Activity
Without any omission, reproduce the records that follow.

Dataset entries
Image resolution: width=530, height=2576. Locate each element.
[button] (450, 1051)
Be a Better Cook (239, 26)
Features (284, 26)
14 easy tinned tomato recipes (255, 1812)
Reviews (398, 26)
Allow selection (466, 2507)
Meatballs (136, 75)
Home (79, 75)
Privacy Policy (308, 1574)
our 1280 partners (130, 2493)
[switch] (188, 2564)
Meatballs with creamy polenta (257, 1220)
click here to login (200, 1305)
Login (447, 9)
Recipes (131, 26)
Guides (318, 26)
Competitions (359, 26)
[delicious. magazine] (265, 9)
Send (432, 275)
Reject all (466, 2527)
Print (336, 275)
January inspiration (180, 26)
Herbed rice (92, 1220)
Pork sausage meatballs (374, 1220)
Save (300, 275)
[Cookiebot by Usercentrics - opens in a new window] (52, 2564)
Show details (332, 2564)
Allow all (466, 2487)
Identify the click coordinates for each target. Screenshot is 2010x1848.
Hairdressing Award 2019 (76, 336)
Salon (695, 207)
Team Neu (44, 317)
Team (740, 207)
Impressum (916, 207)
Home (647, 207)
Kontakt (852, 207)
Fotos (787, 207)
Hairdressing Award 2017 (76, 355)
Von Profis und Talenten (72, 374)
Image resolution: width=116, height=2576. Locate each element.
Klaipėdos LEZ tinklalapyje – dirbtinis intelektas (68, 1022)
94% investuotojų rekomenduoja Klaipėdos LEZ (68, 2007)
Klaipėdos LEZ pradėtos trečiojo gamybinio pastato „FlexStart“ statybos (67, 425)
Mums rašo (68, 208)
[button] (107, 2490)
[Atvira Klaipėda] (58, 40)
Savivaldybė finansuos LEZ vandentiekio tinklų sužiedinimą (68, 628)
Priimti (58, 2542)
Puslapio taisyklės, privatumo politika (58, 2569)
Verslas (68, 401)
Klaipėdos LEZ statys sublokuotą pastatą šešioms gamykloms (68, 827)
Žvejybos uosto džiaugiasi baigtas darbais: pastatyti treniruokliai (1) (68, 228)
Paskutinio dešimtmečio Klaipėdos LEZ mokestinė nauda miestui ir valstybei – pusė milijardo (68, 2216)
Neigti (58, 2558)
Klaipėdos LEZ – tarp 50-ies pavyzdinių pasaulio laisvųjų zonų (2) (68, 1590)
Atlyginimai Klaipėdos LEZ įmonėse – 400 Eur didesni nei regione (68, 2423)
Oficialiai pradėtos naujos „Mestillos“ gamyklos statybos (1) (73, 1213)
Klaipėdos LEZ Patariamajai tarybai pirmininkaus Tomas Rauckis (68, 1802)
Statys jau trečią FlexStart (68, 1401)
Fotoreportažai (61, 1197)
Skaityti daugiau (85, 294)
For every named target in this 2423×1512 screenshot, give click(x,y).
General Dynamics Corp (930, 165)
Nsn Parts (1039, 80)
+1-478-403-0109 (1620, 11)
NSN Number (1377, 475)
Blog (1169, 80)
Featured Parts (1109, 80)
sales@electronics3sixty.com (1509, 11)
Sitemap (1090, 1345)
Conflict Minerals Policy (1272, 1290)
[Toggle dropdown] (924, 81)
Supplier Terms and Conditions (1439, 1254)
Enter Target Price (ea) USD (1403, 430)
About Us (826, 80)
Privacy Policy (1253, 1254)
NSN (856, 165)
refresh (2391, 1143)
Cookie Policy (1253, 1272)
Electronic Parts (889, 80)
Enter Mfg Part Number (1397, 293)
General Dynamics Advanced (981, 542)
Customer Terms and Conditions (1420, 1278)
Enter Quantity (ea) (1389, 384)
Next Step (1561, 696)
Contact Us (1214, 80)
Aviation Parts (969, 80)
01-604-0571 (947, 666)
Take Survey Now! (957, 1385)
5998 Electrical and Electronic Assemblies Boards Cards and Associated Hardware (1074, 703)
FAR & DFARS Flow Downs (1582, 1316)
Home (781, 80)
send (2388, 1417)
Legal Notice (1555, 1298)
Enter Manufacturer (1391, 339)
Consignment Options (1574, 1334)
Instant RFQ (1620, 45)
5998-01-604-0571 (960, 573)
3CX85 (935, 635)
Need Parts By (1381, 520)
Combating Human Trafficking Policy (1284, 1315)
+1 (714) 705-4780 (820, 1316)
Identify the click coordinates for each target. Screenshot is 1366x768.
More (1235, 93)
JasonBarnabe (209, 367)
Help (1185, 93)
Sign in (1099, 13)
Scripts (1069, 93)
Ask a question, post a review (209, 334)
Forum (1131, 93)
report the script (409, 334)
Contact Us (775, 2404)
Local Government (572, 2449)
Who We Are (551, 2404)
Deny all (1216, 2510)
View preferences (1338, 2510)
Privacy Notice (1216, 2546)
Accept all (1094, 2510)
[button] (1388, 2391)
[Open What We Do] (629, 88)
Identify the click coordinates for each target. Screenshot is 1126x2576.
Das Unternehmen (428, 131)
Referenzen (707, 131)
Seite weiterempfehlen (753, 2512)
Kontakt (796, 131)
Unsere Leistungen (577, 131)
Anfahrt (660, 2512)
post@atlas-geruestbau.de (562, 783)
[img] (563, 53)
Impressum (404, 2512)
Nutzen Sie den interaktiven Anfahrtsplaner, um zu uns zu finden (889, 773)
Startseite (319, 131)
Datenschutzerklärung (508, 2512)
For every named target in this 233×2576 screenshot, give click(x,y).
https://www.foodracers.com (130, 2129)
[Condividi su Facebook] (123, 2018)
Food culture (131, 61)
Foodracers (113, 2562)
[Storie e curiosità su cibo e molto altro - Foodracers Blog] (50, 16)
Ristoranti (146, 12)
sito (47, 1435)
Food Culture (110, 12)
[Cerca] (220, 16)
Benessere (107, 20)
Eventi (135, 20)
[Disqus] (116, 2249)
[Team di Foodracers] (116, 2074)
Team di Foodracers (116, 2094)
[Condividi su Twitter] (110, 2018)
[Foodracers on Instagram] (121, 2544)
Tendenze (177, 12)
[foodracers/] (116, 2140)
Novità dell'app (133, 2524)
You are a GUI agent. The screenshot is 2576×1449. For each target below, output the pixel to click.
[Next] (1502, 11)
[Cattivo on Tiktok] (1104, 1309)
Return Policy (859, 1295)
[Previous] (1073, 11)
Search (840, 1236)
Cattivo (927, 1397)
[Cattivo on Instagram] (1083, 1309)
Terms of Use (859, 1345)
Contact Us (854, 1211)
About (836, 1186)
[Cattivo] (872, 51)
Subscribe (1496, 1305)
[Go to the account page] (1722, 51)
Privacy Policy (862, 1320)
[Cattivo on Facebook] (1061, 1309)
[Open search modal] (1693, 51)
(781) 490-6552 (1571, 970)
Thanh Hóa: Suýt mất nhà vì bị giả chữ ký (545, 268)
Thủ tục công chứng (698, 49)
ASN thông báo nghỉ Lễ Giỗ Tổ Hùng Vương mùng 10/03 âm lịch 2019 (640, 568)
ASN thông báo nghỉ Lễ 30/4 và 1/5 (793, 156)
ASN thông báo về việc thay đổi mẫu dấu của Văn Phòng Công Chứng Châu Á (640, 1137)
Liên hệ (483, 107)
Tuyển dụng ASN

Result of the task
Image resolution: width=530, height=2576. Locate each element.
[button] (450, 1051)
Be a Better Cook (239, 26)
Features (284, 26)
14 easy tinned tomato recipes (255, 1812)
Reviews (398, 26)
Allow selection (466, 2507)
Meatballs (136, 75)
Home (79, 75)
Privacy Policy (308, 1574)
our 1280 partners (130, 2493)
[switch] (188, 2564)
Meatballs with creamy polenta (257, 1220)
click here to login (200, 1305)
Login (447, 9)
Recipes (131, 26)
Guides (318, 26)
Competitions (359, 26)
[delicious. magazine] (265, 9)
Send (432, 275)
Reject all (466, 2527)
Print (336, 275)
January inspiration (180, 26)
Herbed rice (92, 1220)
Pork sausage meatballs (374, 1220)
Save (300, 275)
[Cookiebot by Usercentrics - opens in a new window] (52, 2564)
Show details (332, 2564)
Allow all (466, 2487)
Identify the click coordinates for each target. Screenshot is 2010x1848.
Hairdressing Award 2019 (76, 336)
Salon (695, 207)
Team Neu (44, 317)
Team (740, 207)
Impressum (916, 207)
Home (647, 207)
Kontakt (852, 207)
Fotos (787, 207)
Hairdressing Award 2017 (76, 355)
Von Profis und Talenten (72, 374)
Image resolution: width=116, height=2576. Locate each element.
Klaipėdos LEZ tinklalapyje – dirbtinis intelektas (68, 1022)
94% investuotojų rekomenduoja Klaipėdos LEZ (68, 2007)
Klaipėdos LEZ pradėtos trečiojo gamybinio pastato „FlexStart“ statybos (67, 425)
Mums rašo (68, 208)
[button] (107, 2490)
[Atvira Klaipėda] (58, 40)
Savivaldybė finansuos LEZ vandentiekio tinklų sužiedinimą (68, 628)
Priimti (58, 2542)
Puslapio taisyklės, privatumo politika (58, 2569)
Verslas (68, 401)
Klaipėdos LEZ statys sublokuotą pastatą šešioms gamykloms (68, 827)
Žvejybos uosto džiaugiasi baigtas darbais: pastatyti treniruokliai (1) (68, 228)
Paskutinio dešimtmečio Klaipėdos LEZ mokestinė nauda miestui ir valstybei – pusė milijardo (68, 2216)
Neigti (58, 2558)
Klaipėdos LEZ – tarp 50-ies pavyzdinių pasaulio laisvųjų zonų (2) (68, 1590)
Atlyginimai Klaipėdos LEZ įmonėse – 400 Eur didesni nei regione (68, 2423)
Oficialiai pradėtos naujos „Mestillos“ gamyklos statybos (1) (73, 1213)
Klaipėdos LEZ Patariamajai tarybai pirmininkaus Tomas Rauckis (68, 1802)
Statys jau trečią FlexStart (68, 1401)
Fotoreportažai (61, 1197)
Skaityti daugiau (85, 294)
For every named target in this 2423×1512 screenshot, give click(x,y).
General Dynamics Corp (930, 165)
Nsn Parts (1039, 80)
+1-478-403-0109 (1620, 11)
NSN Number (1377, 475)
Blog (1169, 80)
Featured Parts (1109, 80)
sales@electronics3sixty.com (1509, 11)
Sitemap (1090, 1345)
Conflict Minerals Policy (1272, 1290)
[Toggle dropdown] (924, 81)
Supplier Terms and Conditions (1439, 1254)
Enter Target Price (ea) USD (1403, 430)
About Us (826, 80)
Privacy Policy (1253, 1254)
NSN (856, 165)
refresh (2391, 1143)
Cookie Policy (1253, 1272)
Electronic Parts (889, 80)
Enter Mfg Part Number (1397, 293)
General Dynamics Advanced (981, 542)
Customer Terms and Conditions (1420, 1278)
Enter Quantity (ea) (1389, 384)
Next Step (1561, 696)
Contact Us (1214, 80)
Aviation Parts (969, 80)
01-604-0571 (947, 666)
Take Survey Now! (957, 1385)
5998 Electrical and Electronic Assemblies Boards Cards and Associated Hardware (1074, 703)
FAR & DFARS Flow Downs (1582, 1316)
Home (781, 80)
send (2388, 1417)
Legal Notice (1555, 1298)
Enter Manufacturer (1391, 339)
Consignment Options (1574, 1334)
Instant RFQ (1620, 45)
5998-01-604-0571 (960, 573)
3CX85 (935, 635)
Need Parts By (1381, 520)
Combating Human Trafficking Policy (1284, 1315)
+1 (714) 705-4780 (820, 1316)
Identify the click coordinates for each target. Screenshot is 1366x768.
More (1235, 93)
JasonBarnabe (209, 367)
Help (1185, 93)
Sign in (1099, 13)
Scripts (1069, 93)
Ask a question, post a review (209, 334)
Forum (1131, 93)
report the script (409, 334)
Contact Us (775, 2404)
Local Government (572, 2449)
Who We Are (551, 2404)
Deny all (1216, 2510)
View preferences (1338, 2510)
Privacy Notice (1216, 2546)
Accept all (1094, 2510)
[button] (1388, 2391)
[Open What We Do] (629, 88)
Identify the click coordinates for each target. Screenshot is 1126x2576.
Das Unternehmen (428, 131)
Referenzen (707, 131)
Seite weiterempfehlen (753, 2512)
Kontakt (796, 131)
Unsere Leistungen (577, 131)
Anfahrt (660, 2512)
post@atlas-geruestbau.de (562, 783)
[img] (563, 53)
Impressum (404, 2512)
Nutzen Sie den interaktiven Anfahrtsplaner, um zu uns zu finden (889, 773)
Startseite (319, 131)
Datenschutzerklärung (508, 2512)
For every named target in this 233×2576 screenshot, give click(x,y).
https://www.foodracers.com (130, 2129)
[Condividi su Facebook] (123, 2018)
Food culture (131, 61)
Foodracers (113, 2562)
[Storie e curiosità su cibo e molto altro - Foodracers Blog] (50, 16)
Ristoranti (146, 12)
sito (47, 1435)
Food Culture (110, 12)
[Cerca] (220, 16)
Benessere (107, 20)
Eventi (135, 20)
[Disqus] (116, 2249)
[Team di Foodracers] (116, 2074)
Team di Foodracers (116, 2094)
[Condividi su Twitter] (110, 2018)
[Foodracers on Instagram] (121, 2544)
Tendenze (177, 12)
[foodracers/] (116, 2140)
Novità dell'app (133, 2524)
You are a GUI agent. The screenshot is 2576×1449. For each target below, output the pixel to click.
[Next] (1502, 11)
[Cattivo on Tiktok] (1104, 1309)
Return Policy (859, 1295)
[Previous] (1073, 11)
Search (840, 1236)
Cattivo (927, 1397)
[Cattivo on Instagram] (1083, 1309)
Terms of Use (859, 1345)
Contact Us (854, 1211)
About (836, 1186)
[Cattivo] (872, 51)
Subscribe (1496, 1305)
[Go to the account page] (1722, 51)
Privacy Policy (862, 1320)
[Cattivo on Facebook] (1061, 1309)
[Open search modal] (1693, 51)
(781) 490-6552 (1571, 970)
Thanh Hóa: Suýt mất nhà vì bị giả chữ ký (545, 268)
Thủ tục công chứng (698, 49)
ASN thông báo nghỉ Lễ Giỗ Tổ Hùng Vương mùng 10/03 âm lịch 2019 (640, 568)
ASN thông báo nghỉ Lễ 30/4 và 1/5 (793, 156)
ASN thông báo về việc thay đổi mẫu dấu của Văn Phòng Công Chứng Châu Á (640, 1137)
Liên hệ (483, 107)
Tuyển dụng ASN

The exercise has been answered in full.